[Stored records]

+---+

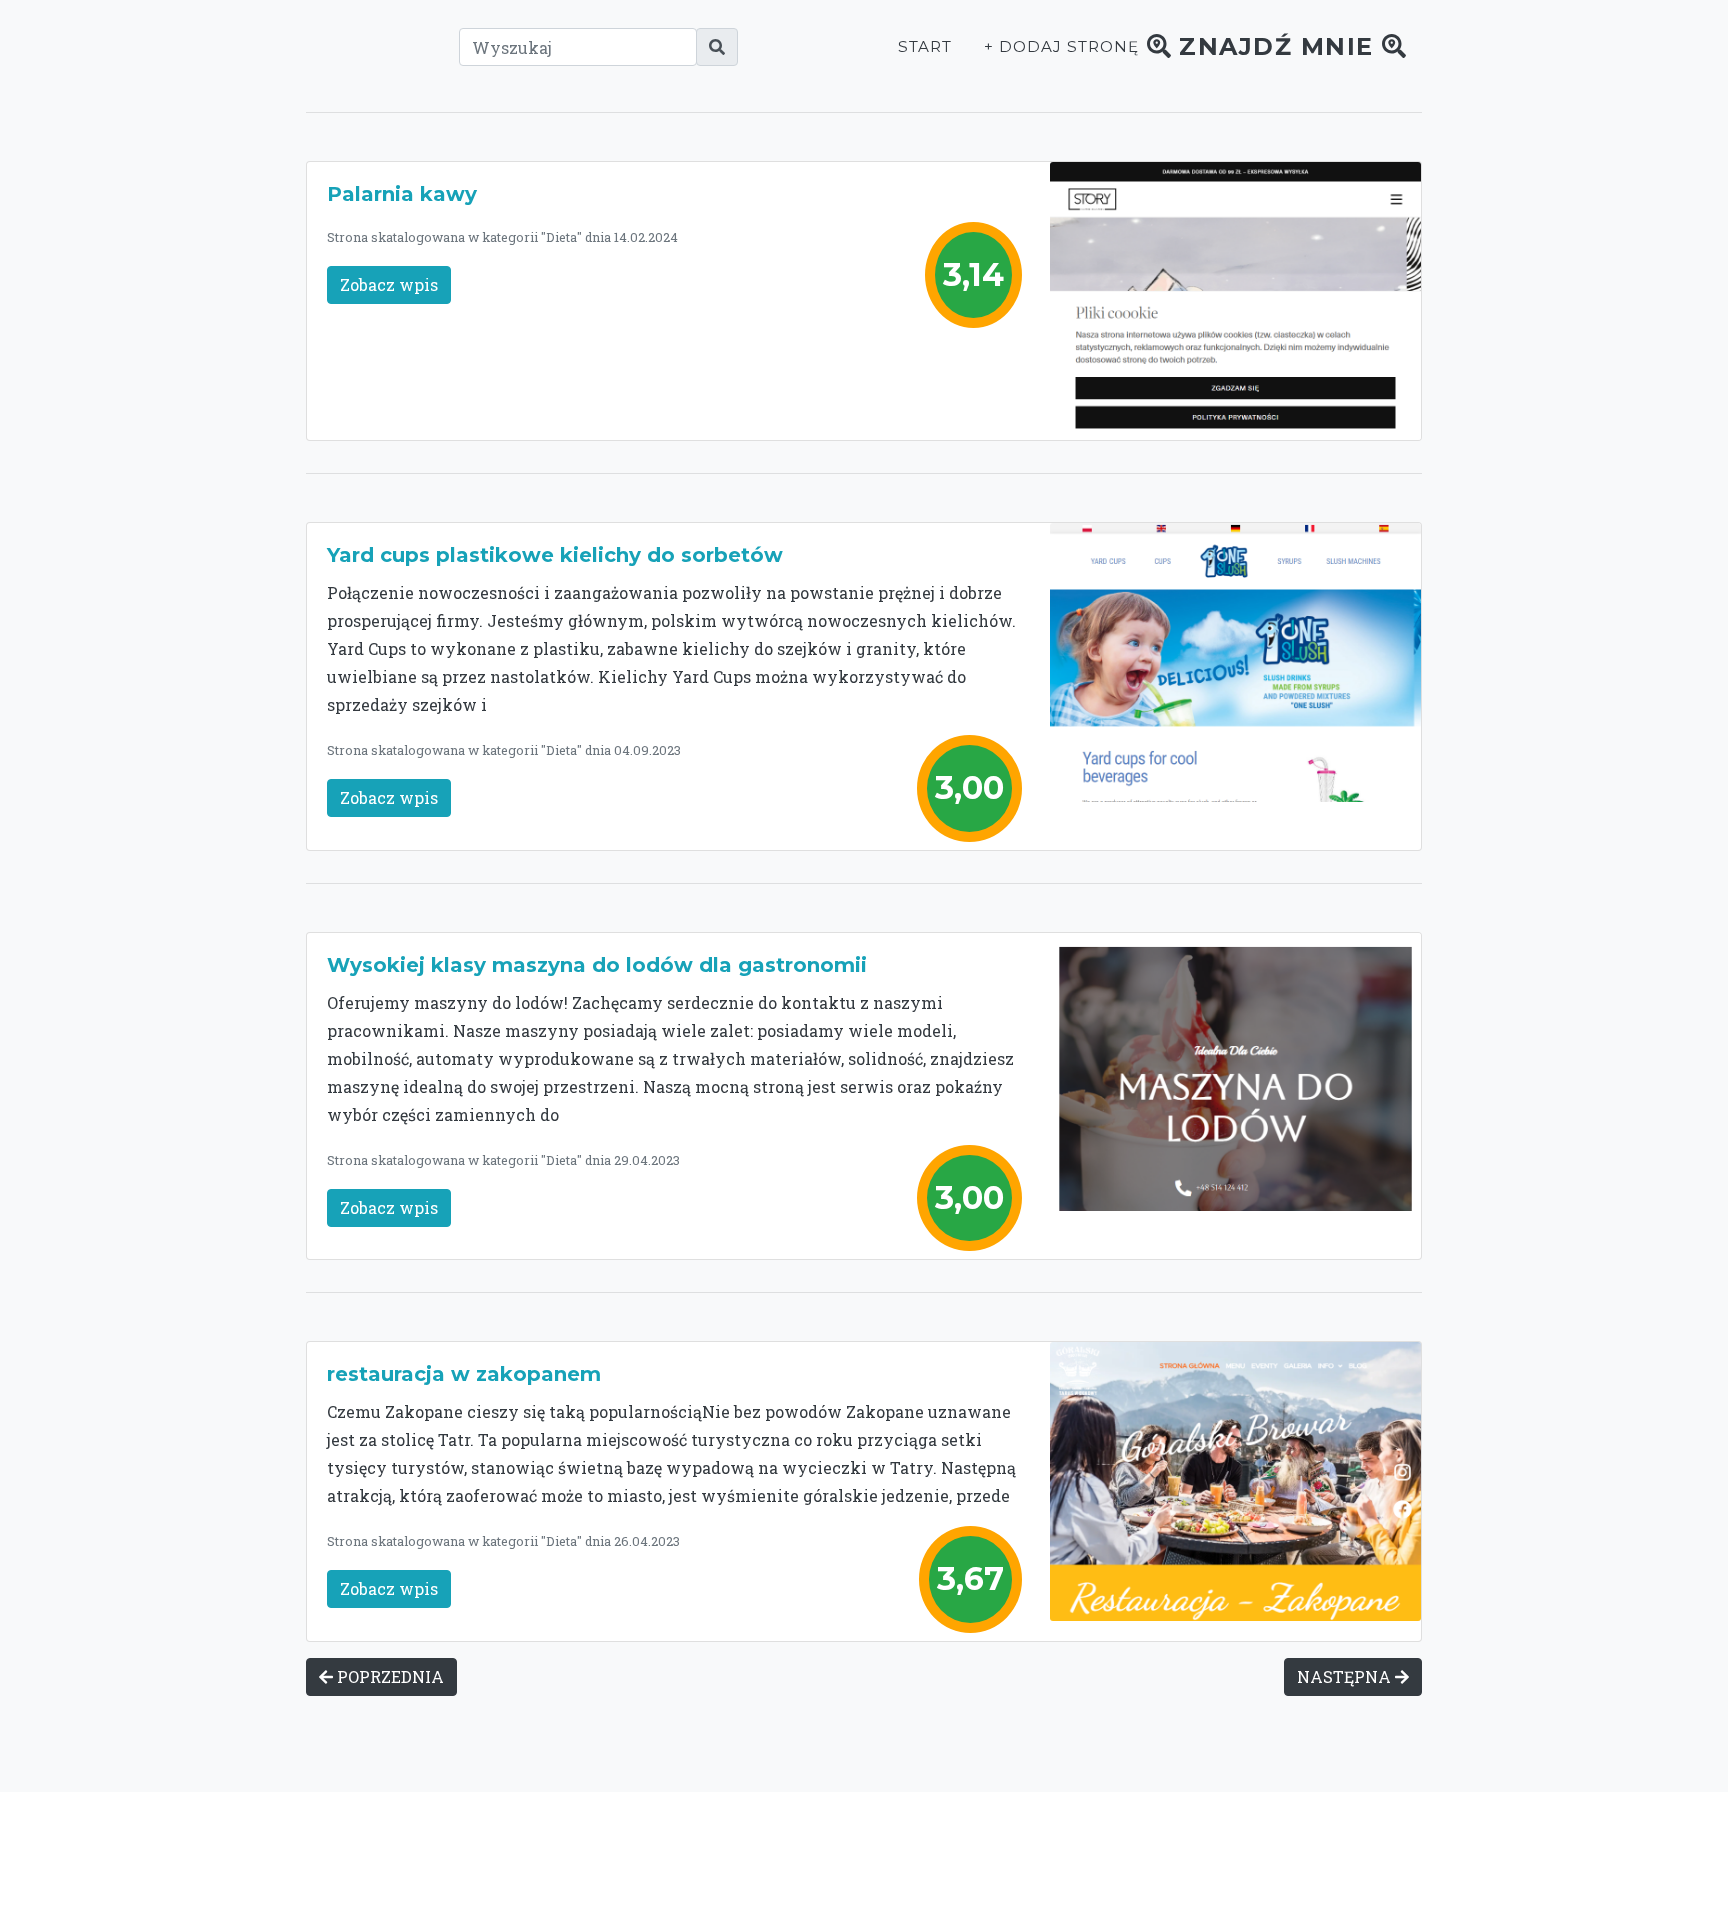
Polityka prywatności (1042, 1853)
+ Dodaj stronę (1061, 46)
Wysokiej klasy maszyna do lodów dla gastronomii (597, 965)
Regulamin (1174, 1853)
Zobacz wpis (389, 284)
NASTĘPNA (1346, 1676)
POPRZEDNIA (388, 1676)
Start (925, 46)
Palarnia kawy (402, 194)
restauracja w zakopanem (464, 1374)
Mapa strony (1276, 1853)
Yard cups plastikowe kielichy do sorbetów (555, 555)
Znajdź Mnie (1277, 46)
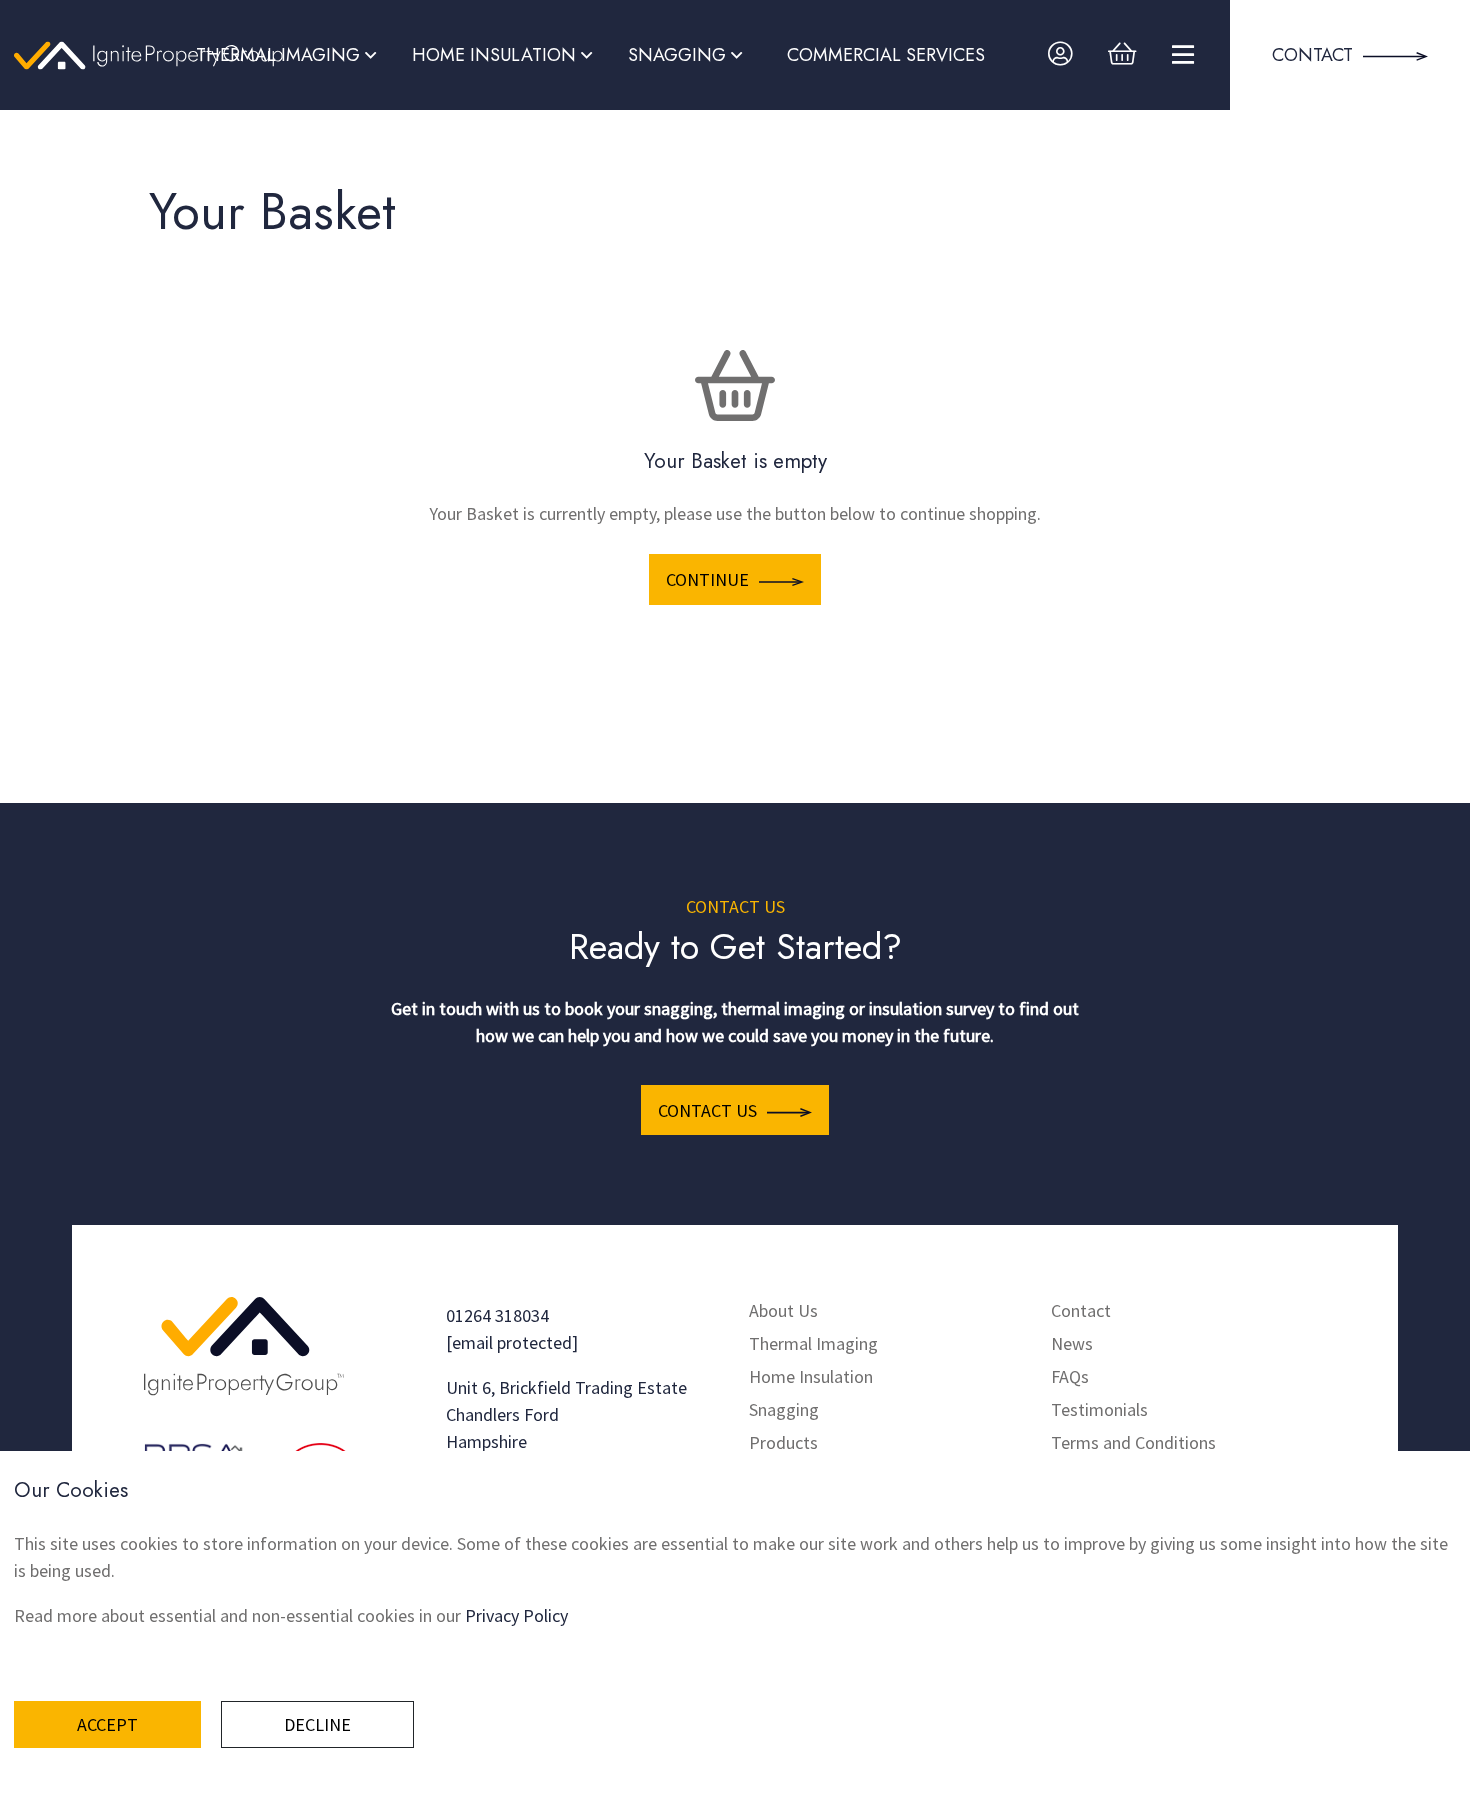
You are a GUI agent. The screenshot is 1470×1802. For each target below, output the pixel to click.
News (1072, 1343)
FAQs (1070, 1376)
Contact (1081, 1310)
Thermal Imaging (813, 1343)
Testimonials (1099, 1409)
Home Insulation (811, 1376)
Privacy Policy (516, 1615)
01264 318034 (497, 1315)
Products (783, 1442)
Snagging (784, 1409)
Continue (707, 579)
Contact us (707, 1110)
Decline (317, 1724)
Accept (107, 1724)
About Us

+---+

### TASK STATEMENT
The records above are to be repeated word for word, with the pictures omitted.

### ANSWER TO THE PROBLEM
Polityka prywatności (1042, 1853)
+ Dodaj stronę (1061, 46)
Wysokiej klasy maszyna do lodów dla gastronomii (597, 965)
Regulamin (1174, 1853)
Zobacz wpis (389, 284)
NASTĘPNA (1346, 1676)
POPRZEDNIA (388, 1676)
Start (925, 46)
Palarnia kawy (402, 194)
restauracja w zakopanem (464, 1374)
Mapa strony (1276, 1853)
Yard cups plastikowe kielichy do sorbetów (555, 555)
Znajdź Mnie (1277, 46)
You are a GUI agent. The screenshot is 1470×1802. For each target below, output the pixel to click.
News (1072, 1343)
FAQs (1070, 1376)
Contact (1081, 1310)
Thermal Imaging (813, 1343)
Testimonials (1099, 1409)
Home Insulation (811, 1376)
Privacy Policy (516, 1615)
01264 318034 (497, 1315)
Products (783, 1442)
Snagging (784, 1409)
Continue (707, 579)
Contact us (707, 1110)
Decline (317, 1724)
Accept (107, 1724)
About Us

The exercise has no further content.